Belum selesai Tuan Berdel menyelesaikan kalimatnya, sebuah gerakan tak dia duga terjadi. Kain merah yang menggantung terpotong. Potongan itu kemudian melayang dan melesat ke arahnya. Dia tidak bisa menyaksikan kejadian yang sangat cepat itu karena saat itu dia sedang membelakangi kain merah. Beruntung pasukan pemanah telah bersiaga, tanpa komando dari sang pimpinan mereka melepaskan anak panah ke arah kain merah tersebut.

Puluhan anak panah menancap di kain merah yang menggulung seperti rumah keong dan terjatuh tepat beberapa kaki melewati pasukan pemanah dan Tuan Berdel, tepat di samping tubuh Deztas yang terbujur kaku. Gulungan kain itu diam tak bergerak.

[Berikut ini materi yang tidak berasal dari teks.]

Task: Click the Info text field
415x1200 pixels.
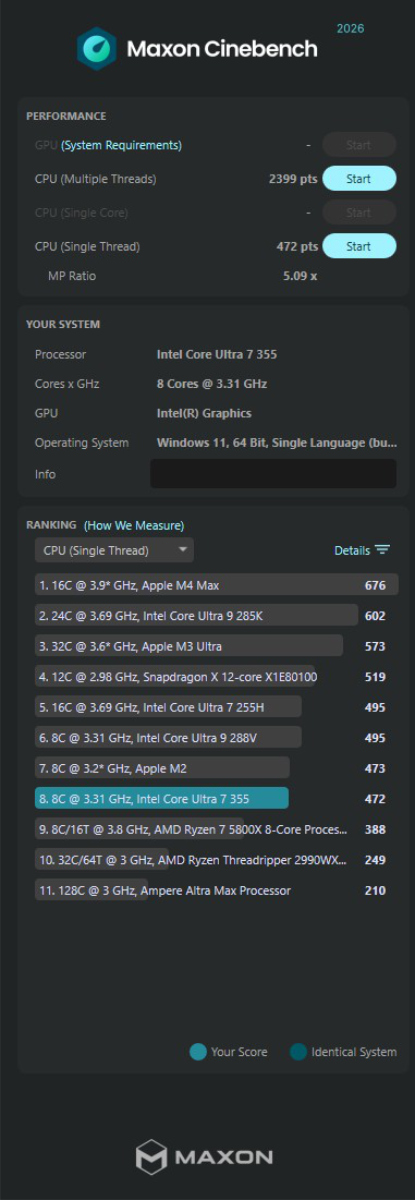Action: pos(273,474)
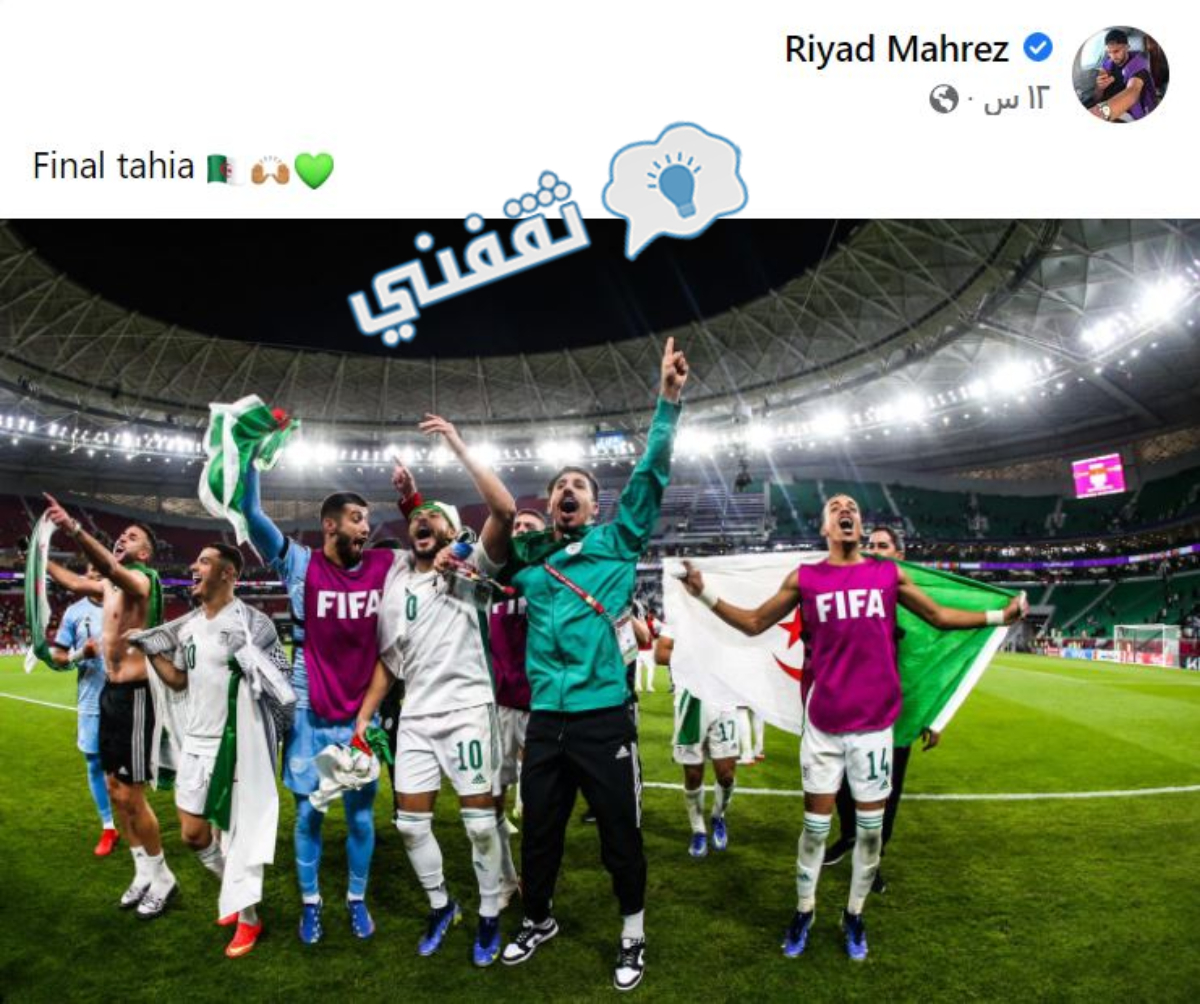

Tuan Berdel tidak berlama-lama berdiam, mendekat dia langsung mengayunkan pedang hendak membelah gulungan kain tersebut. Dalam hitungan detik, dia merasakan sakit di pergelangan tangannya, detik berikutnya perutnya terasa perih dan panas. Terpana dia menatap gulungan kain merah bergerak, berkibar dan berputar-putar. Dia yakin dia melihat sebuah benda kecil yang melesat dengan cepat ke arah matanya, benda yang dia yakini adalah sebuah peluru. Benda yang terakhir kali dia lihat sebelum jatuh berdebam, terbujur kaku di lantai bersimbah darah.